Though almost no one has noticed, the United Nation’s is holding its annual “We’ve got to save the planet this year or it’s too late and we’re all doomed — no really, this time we mean it,” Framework Convention on Climate Change conference in Doha, Qatar this year.
Despite having representatives from more than 200 countries, and despite Kyoto expiring this year, it is the least well attended UN climate conference meeting in a decade. In part this is due to waning public and thus political attention. But it is also due to the fact that for the first time in the Framework’s 18 year history the United Nations Intergovernmental Panel on Climate Change (IPCC) was neither invited to address nor attend the meeting.

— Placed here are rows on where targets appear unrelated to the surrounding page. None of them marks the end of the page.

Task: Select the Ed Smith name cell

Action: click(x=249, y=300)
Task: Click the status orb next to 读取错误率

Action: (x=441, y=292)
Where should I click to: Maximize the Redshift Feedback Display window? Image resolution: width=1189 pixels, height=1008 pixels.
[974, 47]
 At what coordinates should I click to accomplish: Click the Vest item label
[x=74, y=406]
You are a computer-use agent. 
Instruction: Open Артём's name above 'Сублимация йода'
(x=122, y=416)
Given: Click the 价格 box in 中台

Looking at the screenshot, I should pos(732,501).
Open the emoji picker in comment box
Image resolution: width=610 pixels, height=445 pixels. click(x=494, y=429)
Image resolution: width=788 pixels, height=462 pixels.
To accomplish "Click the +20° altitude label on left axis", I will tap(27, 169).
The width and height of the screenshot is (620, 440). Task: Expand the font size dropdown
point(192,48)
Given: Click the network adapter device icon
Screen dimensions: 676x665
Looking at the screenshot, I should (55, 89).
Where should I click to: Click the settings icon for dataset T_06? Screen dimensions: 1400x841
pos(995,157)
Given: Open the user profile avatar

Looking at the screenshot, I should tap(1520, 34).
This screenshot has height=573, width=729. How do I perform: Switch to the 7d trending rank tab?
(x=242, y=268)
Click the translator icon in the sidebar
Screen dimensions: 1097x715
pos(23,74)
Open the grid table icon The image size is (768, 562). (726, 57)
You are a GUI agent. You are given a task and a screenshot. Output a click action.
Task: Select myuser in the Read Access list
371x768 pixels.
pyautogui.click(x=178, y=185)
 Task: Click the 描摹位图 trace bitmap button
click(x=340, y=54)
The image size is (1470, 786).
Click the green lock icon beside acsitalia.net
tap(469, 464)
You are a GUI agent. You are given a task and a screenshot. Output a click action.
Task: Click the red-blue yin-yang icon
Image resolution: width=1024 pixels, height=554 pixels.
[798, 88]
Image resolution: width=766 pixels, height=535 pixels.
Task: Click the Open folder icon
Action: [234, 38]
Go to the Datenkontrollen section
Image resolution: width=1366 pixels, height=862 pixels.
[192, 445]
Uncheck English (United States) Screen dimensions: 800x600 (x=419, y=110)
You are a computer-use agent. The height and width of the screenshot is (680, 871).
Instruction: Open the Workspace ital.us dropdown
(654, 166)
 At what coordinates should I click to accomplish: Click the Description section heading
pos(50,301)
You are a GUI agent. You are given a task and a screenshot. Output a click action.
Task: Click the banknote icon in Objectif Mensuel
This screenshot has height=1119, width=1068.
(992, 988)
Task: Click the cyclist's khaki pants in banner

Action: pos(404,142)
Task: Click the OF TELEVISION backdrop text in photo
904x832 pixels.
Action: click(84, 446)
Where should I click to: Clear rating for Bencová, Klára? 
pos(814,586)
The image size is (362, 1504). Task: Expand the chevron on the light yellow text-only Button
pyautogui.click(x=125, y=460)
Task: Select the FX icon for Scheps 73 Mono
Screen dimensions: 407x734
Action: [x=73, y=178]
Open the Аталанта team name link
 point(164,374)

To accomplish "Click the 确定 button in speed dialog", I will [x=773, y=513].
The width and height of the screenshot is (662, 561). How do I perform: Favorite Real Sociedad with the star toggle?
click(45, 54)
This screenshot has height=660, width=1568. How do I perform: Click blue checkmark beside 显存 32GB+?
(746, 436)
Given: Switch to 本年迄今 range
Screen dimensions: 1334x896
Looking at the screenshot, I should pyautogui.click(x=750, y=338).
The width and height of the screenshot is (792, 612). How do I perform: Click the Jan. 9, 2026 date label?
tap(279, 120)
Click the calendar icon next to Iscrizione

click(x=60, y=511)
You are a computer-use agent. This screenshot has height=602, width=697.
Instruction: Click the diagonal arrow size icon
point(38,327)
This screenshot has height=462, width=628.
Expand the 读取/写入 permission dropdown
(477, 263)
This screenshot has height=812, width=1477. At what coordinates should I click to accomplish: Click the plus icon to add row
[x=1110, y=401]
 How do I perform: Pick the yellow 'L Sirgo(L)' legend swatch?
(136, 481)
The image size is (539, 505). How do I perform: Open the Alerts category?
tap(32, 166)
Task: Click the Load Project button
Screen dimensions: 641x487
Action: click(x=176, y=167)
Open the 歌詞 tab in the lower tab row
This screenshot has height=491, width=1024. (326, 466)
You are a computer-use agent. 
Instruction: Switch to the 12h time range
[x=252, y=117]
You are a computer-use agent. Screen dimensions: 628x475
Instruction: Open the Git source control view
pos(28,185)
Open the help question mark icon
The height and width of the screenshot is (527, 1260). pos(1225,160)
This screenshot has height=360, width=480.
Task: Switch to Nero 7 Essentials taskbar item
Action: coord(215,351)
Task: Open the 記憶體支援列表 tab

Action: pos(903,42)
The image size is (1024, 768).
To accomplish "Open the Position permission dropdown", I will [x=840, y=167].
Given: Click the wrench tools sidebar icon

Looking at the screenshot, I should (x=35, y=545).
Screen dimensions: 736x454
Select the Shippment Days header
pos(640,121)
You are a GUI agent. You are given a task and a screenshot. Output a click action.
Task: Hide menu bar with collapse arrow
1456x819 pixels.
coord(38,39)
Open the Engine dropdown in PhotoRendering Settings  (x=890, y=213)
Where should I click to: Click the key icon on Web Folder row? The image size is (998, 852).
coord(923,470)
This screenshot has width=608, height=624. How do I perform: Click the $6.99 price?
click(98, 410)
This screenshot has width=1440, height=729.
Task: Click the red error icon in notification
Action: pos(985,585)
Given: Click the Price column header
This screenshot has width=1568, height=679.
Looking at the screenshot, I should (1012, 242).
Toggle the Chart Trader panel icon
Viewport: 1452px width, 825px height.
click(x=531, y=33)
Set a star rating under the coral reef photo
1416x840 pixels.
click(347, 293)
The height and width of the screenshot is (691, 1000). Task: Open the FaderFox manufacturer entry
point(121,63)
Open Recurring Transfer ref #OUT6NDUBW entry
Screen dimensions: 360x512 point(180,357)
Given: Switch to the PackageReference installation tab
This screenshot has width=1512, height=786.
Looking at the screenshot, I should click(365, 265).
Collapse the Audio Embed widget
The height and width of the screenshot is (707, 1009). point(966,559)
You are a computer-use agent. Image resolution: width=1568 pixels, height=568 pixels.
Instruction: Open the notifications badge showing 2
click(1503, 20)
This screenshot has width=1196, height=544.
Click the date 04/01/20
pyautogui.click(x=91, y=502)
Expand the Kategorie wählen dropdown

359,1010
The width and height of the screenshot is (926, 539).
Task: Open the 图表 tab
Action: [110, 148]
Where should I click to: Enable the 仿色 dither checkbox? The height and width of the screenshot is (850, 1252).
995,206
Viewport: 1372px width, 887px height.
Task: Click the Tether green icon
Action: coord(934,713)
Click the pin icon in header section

The UN Framework convention has always argued that our understanding climate science, not politics was driving the need for carbon restricting policies — and they argued that the IPCC was the gold standard for climate science, and the scientific body that has consistently argued that human actions are warming the globe and must be curtailed to prevent all manner of calamities. I, among others, have consistently argued otherwise, that it was politics, not science that was driving the international climate policy agenda.
So what’s a climate conference sans climate scientists? — a political meeting.
At least now the UN is being open about what the Climate Convention is all about.